Her mother was Baroness Béatrice Juliette Ruth de Rothschild, a member of the aristocratic Rothschild family. Her maternal grandfather was Baron Alain de Rothschild. After her father died, her mother remarried Pierre Rosenberg in 1981.

== Adult life ==
She married Brandino Brandolini d'Adda, the son of Brandolino Brandolini d'Adda, Conte di Valmareno, a descendant of a Venetian patrician family and Cristiana Agnelli, in November 1987 in Paris. The couple had three sons: Guido, Marcantonio, and Gioacchino. They resided in the Palazzo Brandolini on the Grand Canal in Venice and at Vistorta, a family estate in Friuli.

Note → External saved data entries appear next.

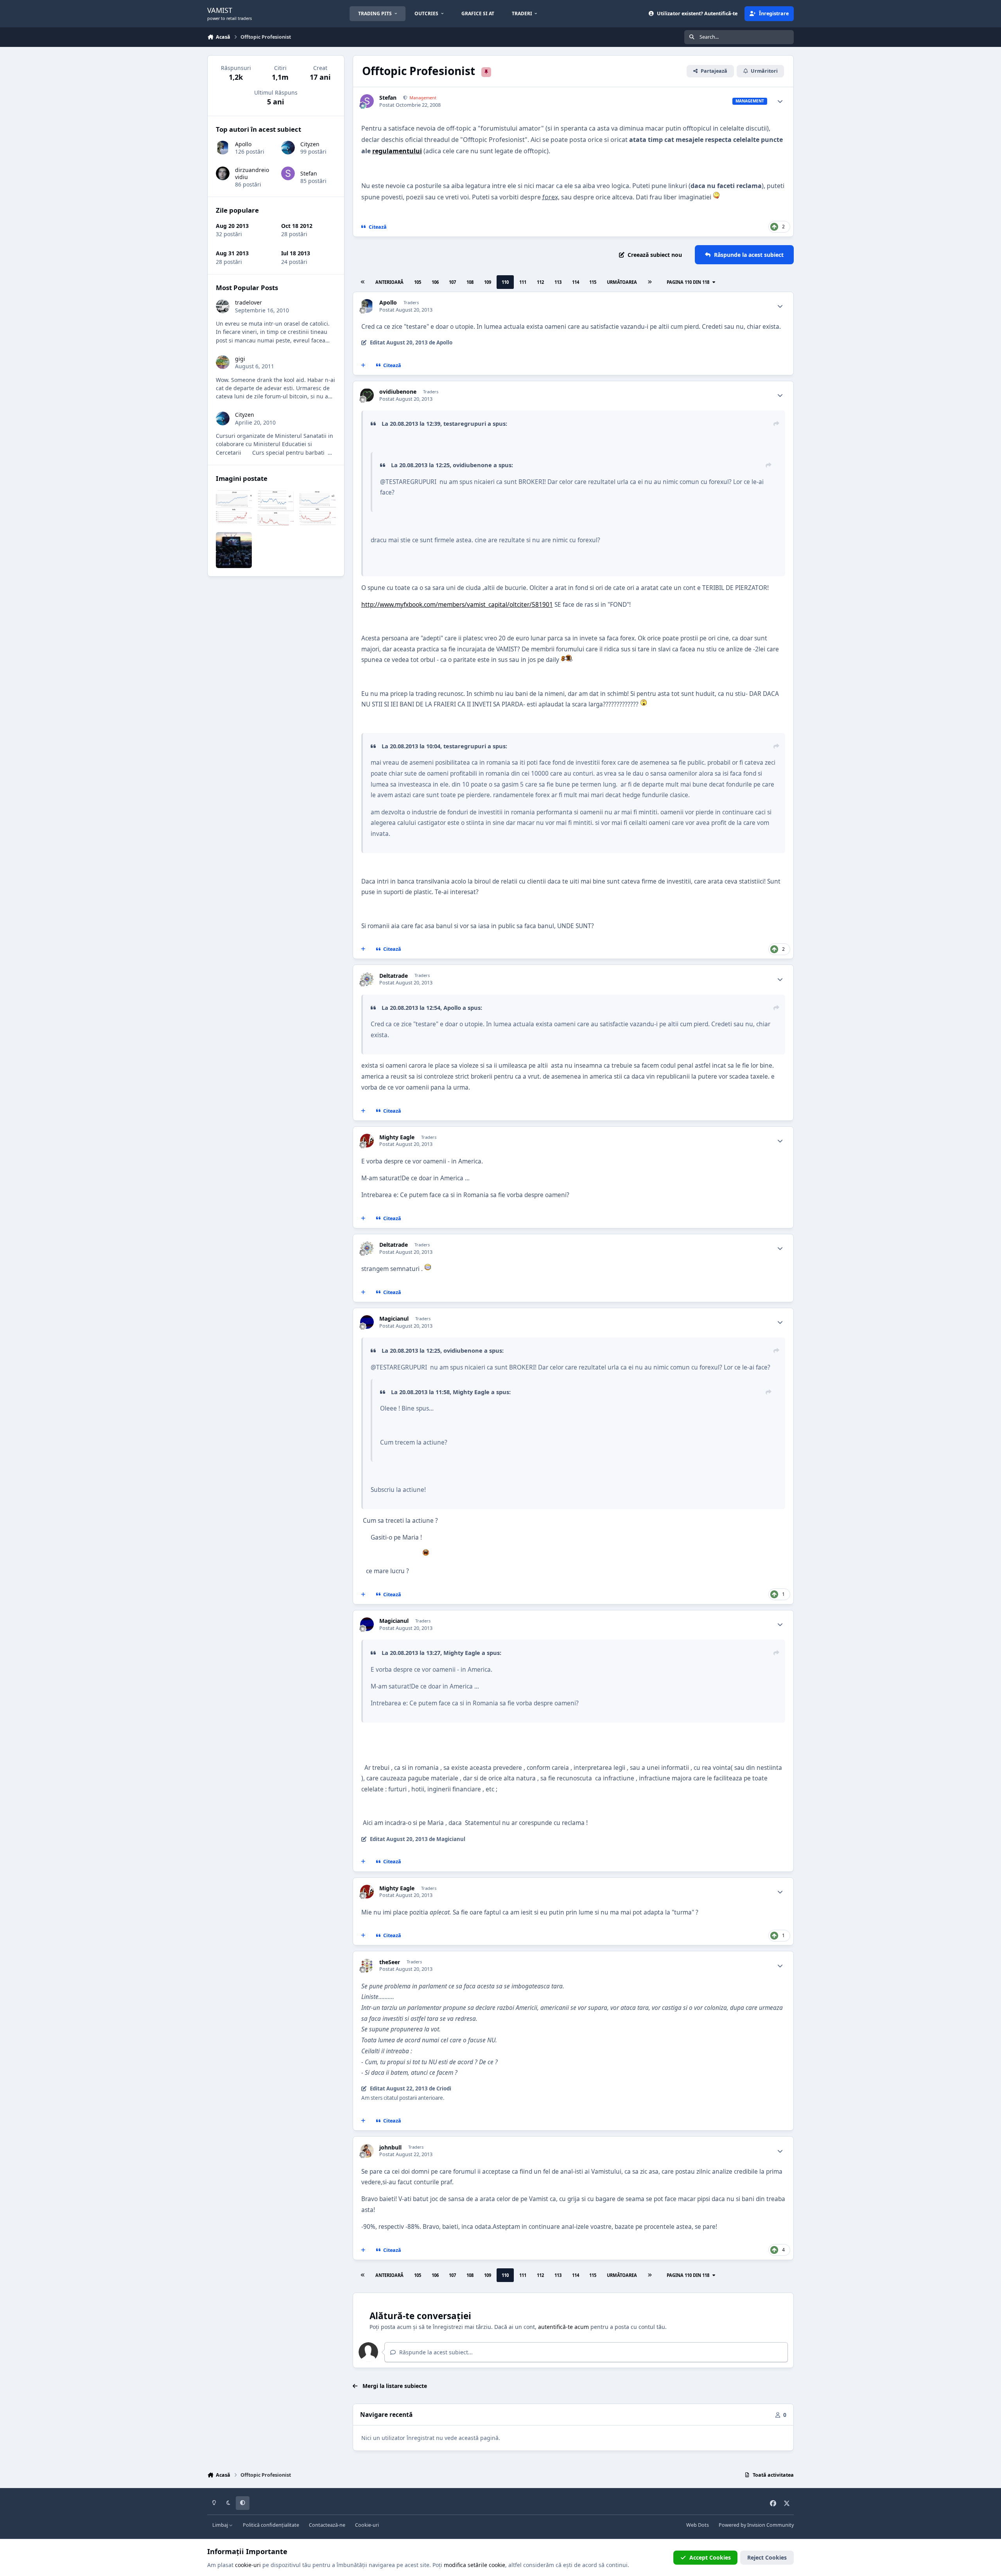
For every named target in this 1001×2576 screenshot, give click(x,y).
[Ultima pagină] (649, 282)
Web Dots (697, 2525)
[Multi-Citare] (363, 365)
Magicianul (394, 1318)
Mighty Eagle (396, 1137)
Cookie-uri (367, 2525)
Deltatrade (393, 975)
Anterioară (389, 282)
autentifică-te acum (563, 2326)
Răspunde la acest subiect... (435, 2352)
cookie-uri (248, 2565)
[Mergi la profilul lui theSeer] (367, 1965)
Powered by (756, 2525)
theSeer (389, 1962)
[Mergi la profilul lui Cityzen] (288, 147)
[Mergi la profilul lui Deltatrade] (367, 979)
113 (557, 282)
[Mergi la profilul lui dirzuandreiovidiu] (223, 173)
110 (505, 282)
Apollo (388, 302)
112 (540, 282)
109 (487, 282)
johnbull (390, 2147)
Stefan (387, 97)
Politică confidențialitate (271, 2525)
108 (470, 282)
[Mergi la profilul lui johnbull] (367, 2151)
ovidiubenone (397, 391)
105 (417, 282)
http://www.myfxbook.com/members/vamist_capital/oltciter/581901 (457, 605)
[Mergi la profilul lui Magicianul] (367, 1322)
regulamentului (397, 151)
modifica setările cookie (474, 2565)
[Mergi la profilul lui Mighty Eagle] (367, 1140)
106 (435, 282)
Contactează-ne (327, 2525)
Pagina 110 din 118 (689, 282)
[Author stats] (780, 101)
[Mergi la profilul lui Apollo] (367, 306)
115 (592, 282)
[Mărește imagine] (716, 197)
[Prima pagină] (362, 282)
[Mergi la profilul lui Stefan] (367, 101)
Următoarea (622, 282)
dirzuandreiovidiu (252, 173)
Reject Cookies (767, 2557)
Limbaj (220, 2525)
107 (452, 282)
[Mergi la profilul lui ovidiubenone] (367, 395)
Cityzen (309, 144)
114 (575, 282)
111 (522, 282)
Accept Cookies (710, 2557)
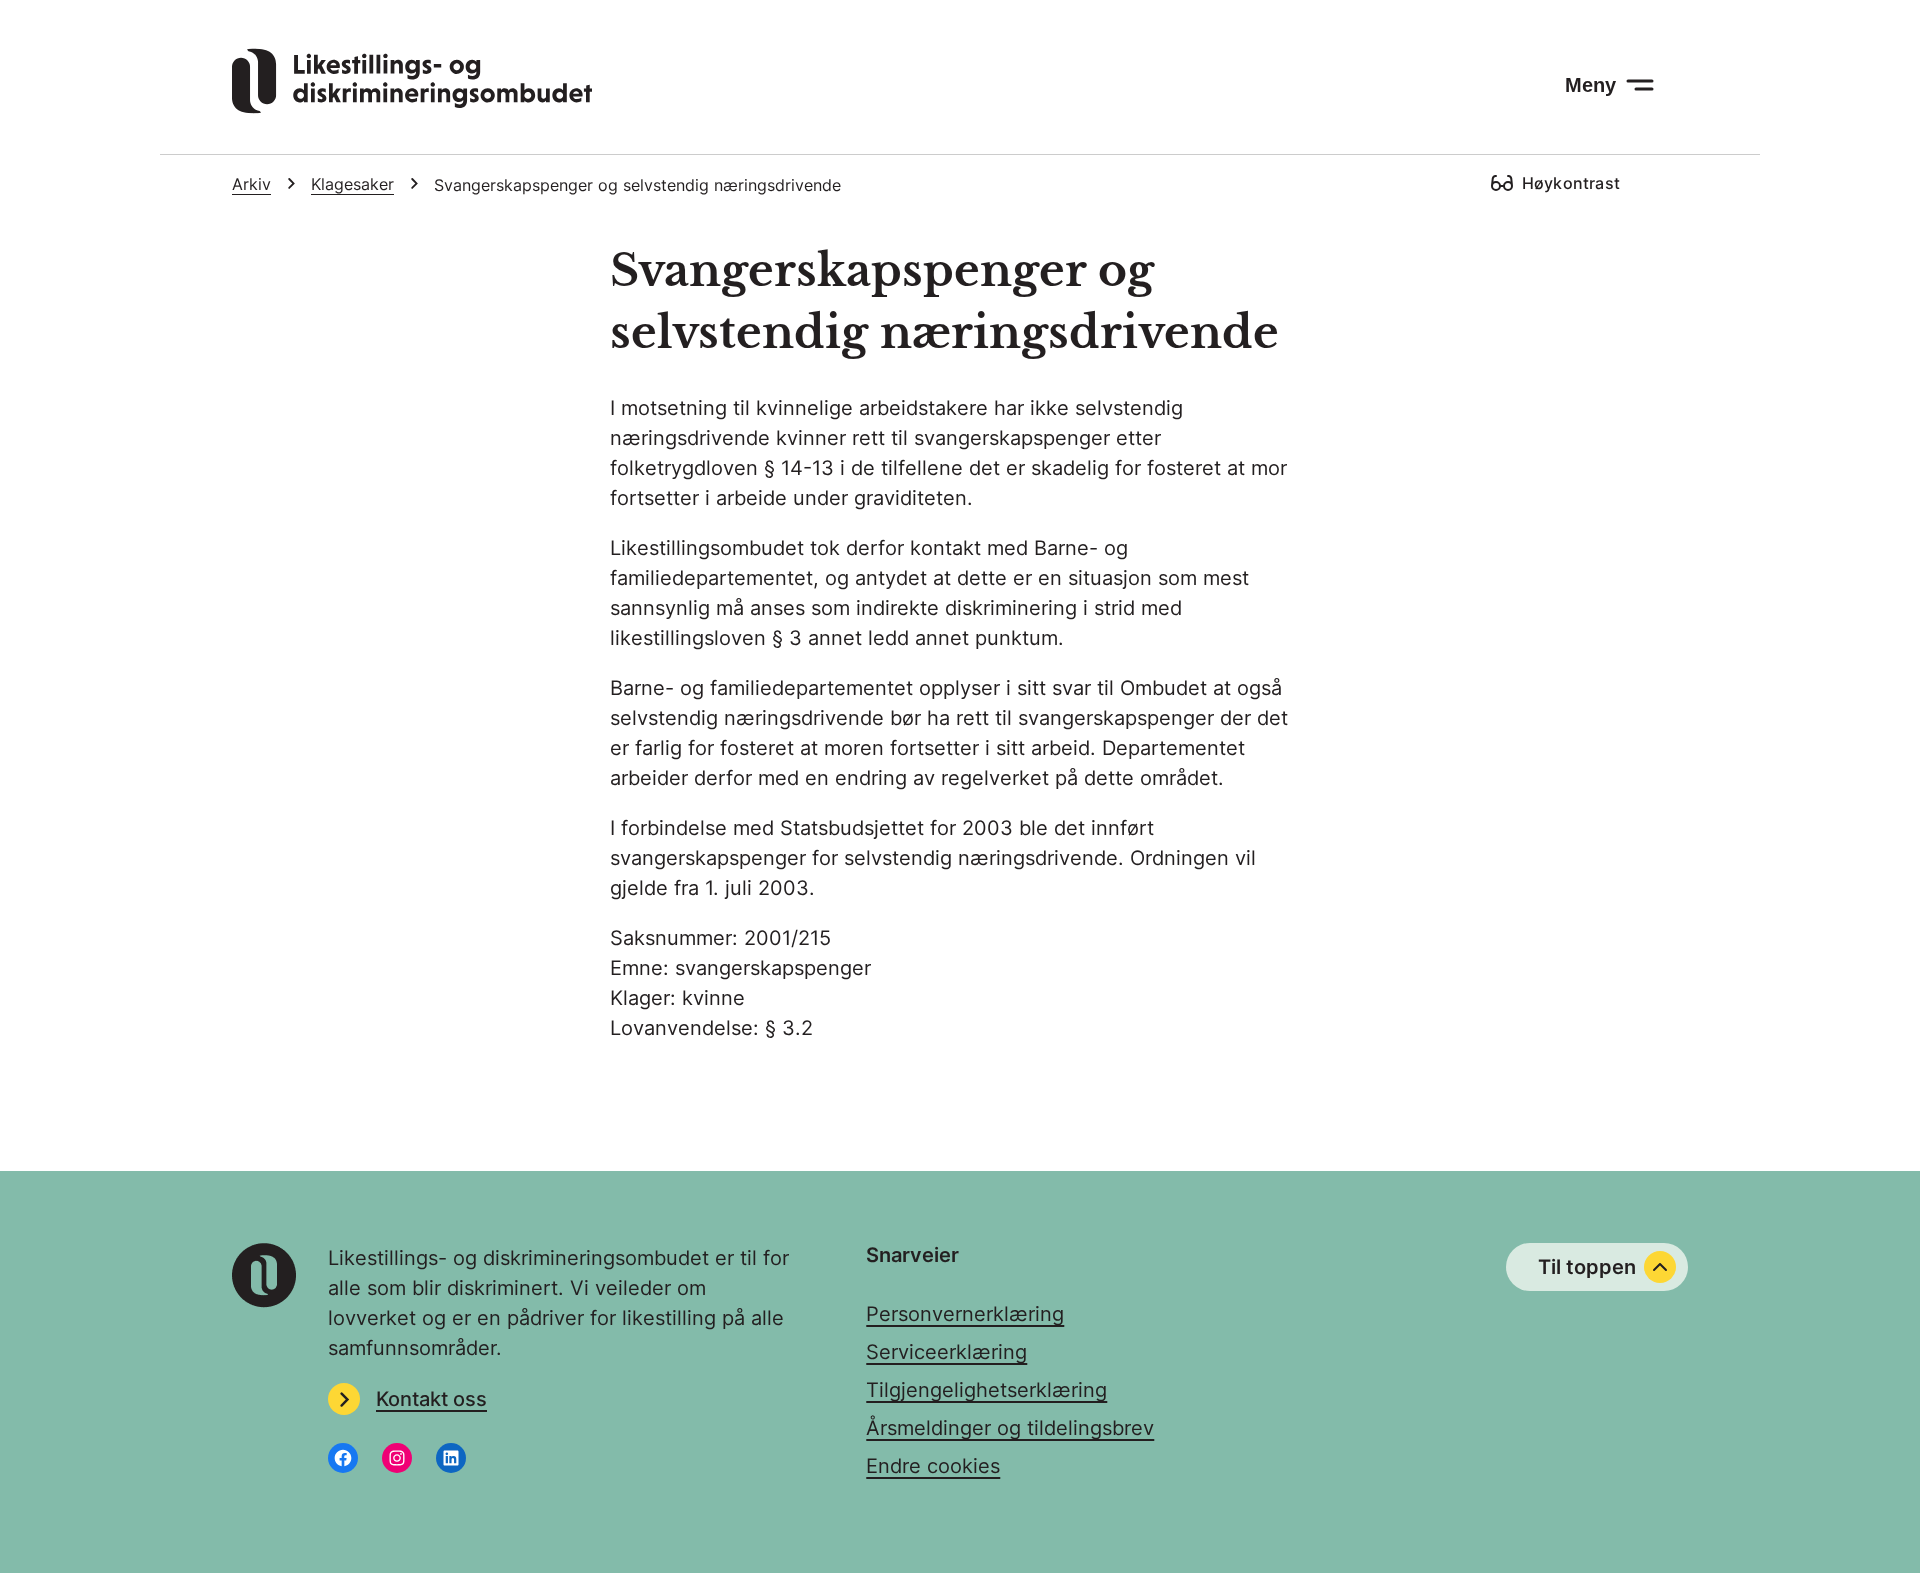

Angliviel de la Beaumelle worked as a contemporary glass designer in Venice, founding the company Laguna~B in 1994. She also served as the president of the French Alliance of Venice, which promoted French culture in Italy. She was also a patron of the Murano Glass Museum and the Fondazione Musei Civici di Venezia. She has discussed the process she uses to make glass art in the media, including in Architectural Digest.

== Death ==
She died from cancer, aged 50, on 30 May 2013.
She was given a Catholic funeral at the Church of the Transfiguration of Jesus in Vistorta. After her death, the Mayor of Venice, Giorgio Orsoni, offered his condolences to the Brandolini d'Adda family and referred to Angliviel de la Beaumelle as "a friend of Venice, a tireless animator of the cultural and artistic life of the Lagoon." Upon her death, her son Marcantonio took over the company Laguna~B.